**PROVIDED ENTRIES**.

══════════

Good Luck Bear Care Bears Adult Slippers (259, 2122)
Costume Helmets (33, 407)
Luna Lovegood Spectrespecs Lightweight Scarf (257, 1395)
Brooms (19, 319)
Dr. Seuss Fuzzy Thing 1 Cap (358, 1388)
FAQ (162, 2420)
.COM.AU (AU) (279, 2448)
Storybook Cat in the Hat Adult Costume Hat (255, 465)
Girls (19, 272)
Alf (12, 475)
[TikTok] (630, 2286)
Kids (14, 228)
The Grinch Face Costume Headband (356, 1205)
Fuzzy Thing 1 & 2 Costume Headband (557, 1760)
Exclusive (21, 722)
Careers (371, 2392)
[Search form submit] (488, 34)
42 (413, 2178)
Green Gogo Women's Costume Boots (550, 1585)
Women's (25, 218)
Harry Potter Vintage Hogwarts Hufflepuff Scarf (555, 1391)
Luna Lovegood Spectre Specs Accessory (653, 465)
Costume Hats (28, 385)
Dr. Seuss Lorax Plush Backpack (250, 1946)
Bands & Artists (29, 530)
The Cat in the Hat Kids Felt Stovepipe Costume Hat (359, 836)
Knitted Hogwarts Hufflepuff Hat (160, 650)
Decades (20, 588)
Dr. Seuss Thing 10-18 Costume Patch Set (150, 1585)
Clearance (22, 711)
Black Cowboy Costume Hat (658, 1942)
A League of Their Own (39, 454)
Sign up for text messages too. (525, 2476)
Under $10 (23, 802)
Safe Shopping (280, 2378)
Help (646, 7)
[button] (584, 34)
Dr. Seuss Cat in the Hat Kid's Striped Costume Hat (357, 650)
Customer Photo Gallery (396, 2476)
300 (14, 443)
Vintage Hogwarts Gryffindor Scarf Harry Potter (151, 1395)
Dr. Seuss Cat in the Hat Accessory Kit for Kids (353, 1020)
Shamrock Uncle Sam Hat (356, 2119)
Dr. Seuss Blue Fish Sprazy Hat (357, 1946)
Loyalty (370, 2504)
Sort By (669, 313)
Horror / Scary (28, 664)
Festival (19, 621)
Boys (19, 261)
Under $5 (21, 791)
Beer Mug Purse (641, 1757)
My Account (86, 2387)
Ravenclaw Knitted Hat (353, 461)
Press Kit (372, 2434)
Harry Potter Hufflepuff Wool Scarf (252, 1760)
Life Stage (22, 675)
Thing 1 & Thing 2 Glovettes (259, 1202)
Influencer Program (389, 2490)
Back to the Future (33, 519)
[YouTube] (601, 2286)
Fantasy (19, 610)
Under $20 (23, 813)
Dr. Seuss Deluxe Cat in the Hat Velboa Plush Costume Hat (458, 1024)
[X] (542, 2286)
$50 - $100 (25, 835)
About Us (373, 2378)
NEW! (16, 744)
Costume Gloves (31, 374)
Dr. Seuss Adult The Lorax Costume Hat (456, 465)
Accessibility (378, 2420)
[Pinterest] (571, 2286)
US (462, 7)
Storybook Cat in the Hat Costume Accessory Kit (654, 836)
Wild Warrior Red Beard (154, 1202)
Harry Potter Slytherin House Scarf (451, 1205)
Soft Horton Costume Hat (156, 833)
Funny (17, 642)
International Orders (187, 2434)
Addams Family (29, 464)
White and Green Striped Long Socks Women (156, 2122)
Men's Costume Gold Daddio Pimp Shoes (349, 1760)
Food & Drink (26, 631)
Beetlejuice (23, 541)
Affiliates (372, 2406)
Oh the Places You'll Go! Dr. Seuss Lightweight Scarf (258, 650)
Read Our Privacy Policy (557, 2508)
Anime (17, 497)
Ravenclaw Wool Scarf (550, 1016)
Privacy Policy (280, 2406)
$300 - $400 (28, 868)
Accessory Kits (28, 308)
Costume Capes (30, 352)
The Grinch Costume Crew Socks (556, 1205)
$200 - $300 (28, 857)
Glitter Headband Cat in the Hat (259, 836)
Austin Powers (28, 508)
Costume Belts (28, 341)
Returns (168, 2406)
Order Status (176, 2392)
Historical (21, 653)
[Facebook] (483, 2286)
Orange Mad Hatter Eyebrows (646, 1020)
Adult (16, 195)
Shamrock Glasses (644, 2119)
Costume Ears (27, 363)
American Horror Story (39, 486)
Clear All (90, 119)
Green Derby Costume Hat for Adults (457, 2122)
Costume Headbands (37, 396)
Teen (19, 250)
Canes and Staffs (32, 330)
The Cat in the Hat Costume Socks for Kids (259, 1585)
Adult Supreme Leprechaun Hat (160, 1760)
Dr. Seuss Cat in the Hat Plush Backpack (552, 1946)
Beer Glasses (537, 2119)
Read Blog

══════════

**INSTRUCTIONS TO FOLLOW**.
The lines from the first of the entries through the line holding "Decades (20, 588)" are to be restated word for word, and no others.

**PROBLEM SOLUTION**.
Good Luck Bear Care Bears Adult Slippers (259, 2122)
Costume Helmets (33, 407)
Luna Lovegood Spectrespecs Lightweight Scarf (257, 1395)
Brooms (19, 319)
Dr. Seuss Fuzzy Thing 1 Cap (358, 1388)
FAQ (162, 2420)
.COM.AU (AU) (279, 2448)
Storybook Cat in the Hat Adult Costume Hat (255, 465)
Girls (19, 272)
Alf (12, 475)
[TikTok] (630, 2286)
Kids (14, 228)
The Grinch Face Costume Headband (356, 1205)
Fuzzy Thing 1 & 2 Costume Headband (557, 1760)
Exclusive (21, 722)
Careers (371, 2392)
[Search form submit] (488, 34)
42 (413, 2178)
Green Gogo Women's Costume Boots (550, 1585)
Women's (25, 218)
Harry Potter Vintage Hogwarts Hufflepuff Scarf (555, 1391)
Luna Lovegood Spectre Specs Accessory (653, 465)
Costume Hats (28, 385)
Dr. Seuss Lorax Plush Backpack (250, 1946)
Bands & Artists (29, 530)
The Cat in the Hat Kids Felt Stovepipe Costume Hat (359, 836)
Knitted Hogwarts Hufflepuff Hat (160, 650)
Decades (20, 588)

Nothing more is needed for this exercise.